• Extrait du texte
====

Si nous voulons protéger l'enfant, la présomption de contrainte est une évidence. Il faudra prendre le temps d'expliquer cette notion aux médias pour être compris et entendus. Je rappelle que la notion de non consentement n'existe pas sur le plan juridique, d'où cette présomption de contrainte ou présomption de culpabilité.

La notion de discernement a déjà fait l'objet d'une abondante jurisprudence tant en matière civile, pour déterminer la capacité d'entendre l'enfant en justice, qu'en matière pénale, puisque seul un mineur capable de discernement peut faire l'objet de poursuites pénales.

Je vous propose d'adopter sans modification l'article 3.

L'article 4 vise à permettre l'application de la surqualification pénale de l'inceste aux faits commis à l'encontre de majeurs. L'inceste reste l'inceste, que la victime ait deux mois, comme nous l'avons vu avec horreur, deux ans, douze ans ou vingt ans. L'inceste ne sera pas moins grave si la victime a 18 ans et deux mois.

L'article 5 tend à aggraver les peines encourues pour le délit d'atteinte sexuelle sur mineur de 15 ans. Le Gouvernement semble désormais avoir la même intention.

Actuellement, le délit d'atteinte sexuelle sur mineur de 15 ans est puni d'une peine de cinq ans d'emprisonnement et de 75 000 euros d'amende.

====

• Données enregistrées
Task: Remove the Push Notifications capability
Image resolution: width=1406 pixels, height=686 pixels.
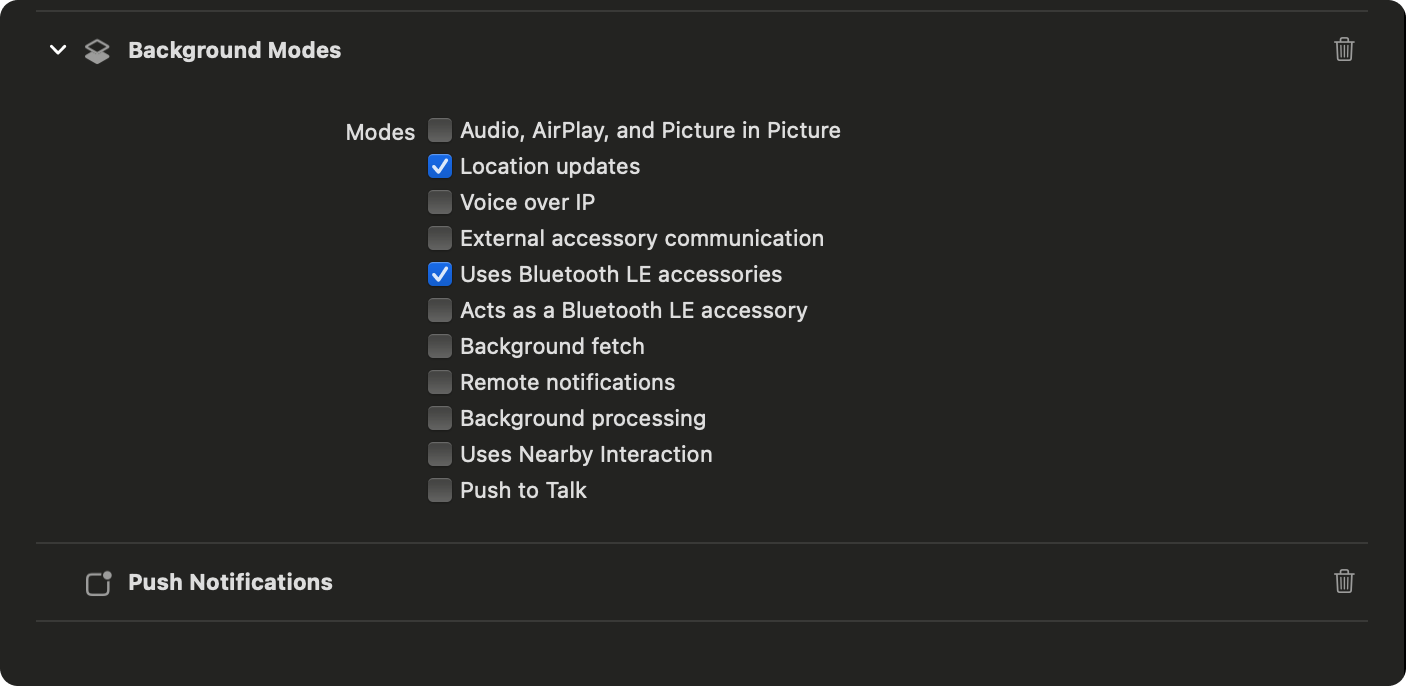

====

• Consignes
1. D'après l'extrait du texte, de quelle peine le délit d'atteinte sexuelle sur mineur de 15 ans est-il actuellement puni ?
2. Énumérez tous les articles cités par leur numéro dans l'extrait du texte.

• Réponses
1. Cinq ans d'emprisonnement et 75 000 euros d'amende.

2. L'article 3, l'article 4 et l'article 5.